Solomon Islanders Licvae Nanjikana and Junior Qoloni set out from Mono Island on September 3 on what should have been a 124-mile voyage to new South Georgia.
The experienced seamen had taken the trip before and planned to use visual markers to help guide their route.
But the pair ran into disaster when torrential rain and heavy winds battered their small motorboat.
During the storms, their GPS packed in and the men found themselves cast adrift in a notoriously rough and unpredictable stretch of water.
“We have done the trip before and it should have been OK,” Nanjikana told the Guardian.
Without global positioning, they had no way of telling which direction to turn.
They decided to stop the engine in the hopes of saving fuel, Nanjikana said.
The men had taken a store of oranges with them, which helped to keep them alive.
Another source of food came in the form of coconuts bobbing along the waves.
The men fought off dehydration by using a piece of canvas to catch falling rain.
The duo floated 283 miles before being spotted by a fisherman off the coast of New Britain, Papua New Guinea.
“We didn’t know where we were but did not expect to be in another country,” Nanjikana said.
The men were so weak when they were rescued on October 3 that locals had to carry them off the boat.
They are currently living with a local resident in Pomio on the south of New Britain island.
Nanjikana said the ordeal was a “nice break from Covid”, the Guardian reports.
“I had no idea what was going on while I was out there. I didn’t hear about Covid or anything else,” he said.
“I look forward to going back home but I guess it was a nice break from everything.”
Earlier this year, a trio shipwrecked on a deserted island in the Bahamas were rescued after somehow surviving for 33 days.
The two men and a woman told their stunned rescuers they had managed to survive the epic ordeal by eating coconuts.
The castaways claimed they swam to the uninhabited island after their boat capsized in rough waters.
Dramatic footage captured the moment a chopper crew who spotted the marooned trio on a rocky outcrop dropped them life-saving supplies.
The crew said the three people had desperately waved flags as the craft flew over Anguilla Cay, an uninhabited Bahama Banks island, during a routine air patrol on Monday.
A US Coastguard helicopter crew filmed themselves parachuting the supplies from the aircraft.
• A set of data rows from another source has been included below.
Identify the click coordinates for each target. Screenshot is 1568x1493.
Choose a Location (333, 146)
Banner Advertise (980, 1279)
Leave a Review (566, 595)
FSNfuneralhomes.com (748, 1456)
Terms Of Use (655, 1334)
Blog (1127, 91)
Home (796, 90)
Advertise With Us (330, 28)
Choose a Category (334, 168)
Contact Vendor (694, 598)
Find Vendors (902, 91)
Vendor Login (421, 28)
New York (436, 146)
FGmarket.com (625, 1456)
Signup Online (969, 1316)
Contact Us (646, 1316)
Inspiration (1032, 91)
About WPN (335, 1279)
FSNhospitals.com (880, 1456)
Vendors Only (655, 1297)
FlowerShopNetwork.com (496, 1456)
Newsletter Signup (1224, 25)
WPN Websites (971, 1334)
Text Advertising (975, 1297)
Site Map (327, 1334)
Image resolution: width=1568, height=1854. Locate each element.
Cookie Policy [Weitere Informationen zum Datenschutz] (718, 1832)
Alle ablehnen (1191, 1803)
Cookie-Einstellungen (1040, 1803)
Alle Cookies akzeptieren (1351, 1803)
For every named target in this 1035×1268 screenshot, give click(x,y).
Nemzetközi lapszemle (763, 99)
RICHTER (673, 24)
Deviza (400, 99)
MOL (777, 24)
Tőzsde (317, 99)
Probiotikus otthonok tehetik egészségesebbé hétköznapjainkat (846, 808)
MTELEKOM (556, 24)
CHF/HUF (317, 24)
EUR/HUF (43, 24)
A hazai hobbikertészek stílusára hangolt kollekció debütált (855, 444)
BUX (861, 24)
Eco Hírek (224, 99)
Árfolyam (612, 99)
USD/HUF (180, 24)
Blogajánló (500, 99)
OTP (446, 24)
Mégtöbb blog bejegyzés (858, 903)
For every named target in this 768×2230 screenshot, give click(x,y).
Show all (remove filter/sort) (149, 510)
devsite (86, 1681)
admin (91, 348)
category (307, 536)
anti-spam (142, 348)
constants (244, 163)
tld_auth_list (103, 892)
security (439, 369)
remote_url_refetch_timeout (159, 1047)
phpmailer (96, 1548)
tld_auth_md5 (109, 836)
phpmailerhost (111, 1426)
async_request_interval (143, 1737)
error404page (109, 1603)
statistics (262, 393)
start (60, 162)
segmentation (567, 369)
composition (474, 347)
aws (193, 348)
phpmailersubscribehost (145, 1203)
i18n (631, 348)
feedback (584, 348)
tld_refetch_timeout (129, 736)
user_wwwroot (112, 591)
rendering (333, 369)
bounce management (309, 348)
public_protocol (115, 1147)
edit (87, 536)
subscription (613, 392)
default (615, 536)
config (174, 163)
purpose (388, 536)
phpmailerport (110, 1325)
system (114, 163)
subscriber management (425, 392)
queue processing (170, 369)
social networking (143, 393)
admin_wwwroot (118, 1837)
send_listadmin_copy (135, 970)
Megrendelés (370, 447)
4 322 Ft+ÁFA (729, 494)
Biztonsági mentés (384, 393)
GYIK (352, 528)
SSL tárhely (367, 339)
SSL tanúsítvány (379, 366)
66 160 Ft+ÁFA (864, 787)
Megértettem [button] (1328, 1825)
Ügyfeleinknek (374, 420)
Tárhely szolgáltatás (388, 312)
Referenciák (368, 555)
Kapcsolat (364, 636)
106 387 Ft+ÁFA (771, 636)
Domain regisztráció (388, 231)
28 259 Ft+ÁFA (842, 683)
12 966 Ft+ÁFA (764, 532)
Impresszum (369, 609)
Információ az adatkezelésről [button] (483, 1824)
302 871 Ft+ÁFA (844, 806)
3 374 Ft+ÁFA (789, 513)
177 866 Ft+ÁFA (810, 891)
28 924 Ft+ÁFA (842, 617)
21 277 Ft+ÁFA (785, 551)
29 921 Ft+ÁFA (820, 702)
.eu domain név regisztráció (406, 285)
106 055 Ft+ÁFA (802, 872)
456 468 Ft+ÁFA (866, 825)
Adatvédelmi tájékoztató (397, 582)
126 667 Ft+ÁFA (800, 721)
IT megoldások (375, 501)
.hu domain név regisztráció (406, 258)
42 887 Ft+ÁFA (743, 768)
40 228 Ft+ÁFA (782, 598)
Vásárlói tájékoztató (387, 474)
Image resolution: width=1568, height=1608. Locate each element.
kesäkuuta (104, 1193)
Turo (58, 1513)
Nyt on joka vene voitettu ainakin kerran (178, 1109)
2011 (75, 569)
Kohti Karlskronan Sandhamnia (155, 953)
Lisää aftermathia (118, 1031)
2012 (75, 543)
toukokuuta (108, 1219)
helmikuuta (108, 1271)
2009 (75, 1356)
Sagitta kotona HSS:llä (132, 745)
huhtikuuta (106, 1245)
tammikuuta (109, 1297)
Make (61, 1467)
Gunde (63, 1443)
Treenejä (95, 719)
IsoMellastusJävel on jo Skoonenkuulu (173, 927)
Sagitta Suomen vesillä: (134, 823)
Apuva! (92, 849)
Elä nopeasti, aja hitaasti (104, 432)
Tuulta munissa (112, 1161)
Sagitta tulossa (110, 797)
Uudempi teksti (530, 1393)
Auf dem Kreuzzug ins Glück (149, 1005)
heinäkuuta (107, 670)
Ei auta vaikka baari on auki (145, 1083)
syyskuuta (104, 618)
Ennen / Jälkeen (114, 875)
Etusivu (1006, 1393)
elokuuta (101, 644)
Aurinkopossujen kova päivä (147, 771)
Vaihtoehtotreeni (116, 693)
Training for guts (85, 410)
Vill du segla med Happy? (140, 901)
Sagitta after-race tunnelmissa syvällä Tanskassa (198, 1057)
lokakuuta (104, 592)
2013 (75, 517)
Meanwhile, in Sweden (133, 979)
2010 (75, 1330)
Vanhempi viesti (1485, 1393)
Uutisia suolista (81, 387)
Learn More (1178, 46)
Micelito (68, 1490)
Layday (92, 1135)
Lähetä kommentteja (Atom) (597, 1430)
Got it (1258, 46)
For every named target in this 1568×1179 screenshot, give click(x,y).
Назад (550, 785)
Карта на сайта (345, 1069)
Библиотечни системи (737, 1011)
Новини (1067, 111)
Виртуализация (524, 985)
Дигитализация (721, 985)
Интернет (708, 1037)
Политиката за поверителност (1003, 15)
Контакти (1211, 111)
It captures the moment the three castaways stranded below realised salvation had finally arrived.
The chopper crew’s footage also captured a makeshift encampment the group had built on the island.
The man and two women, who were said to all be Cuban nationals, reportedly told their rescuers they had been stranded for about five weeks on the archipelago, which is located between Cuba and the Florida Keys.
None of the castaways appeared seriously hurt, the United States Coast Guard (USCG) told reporters.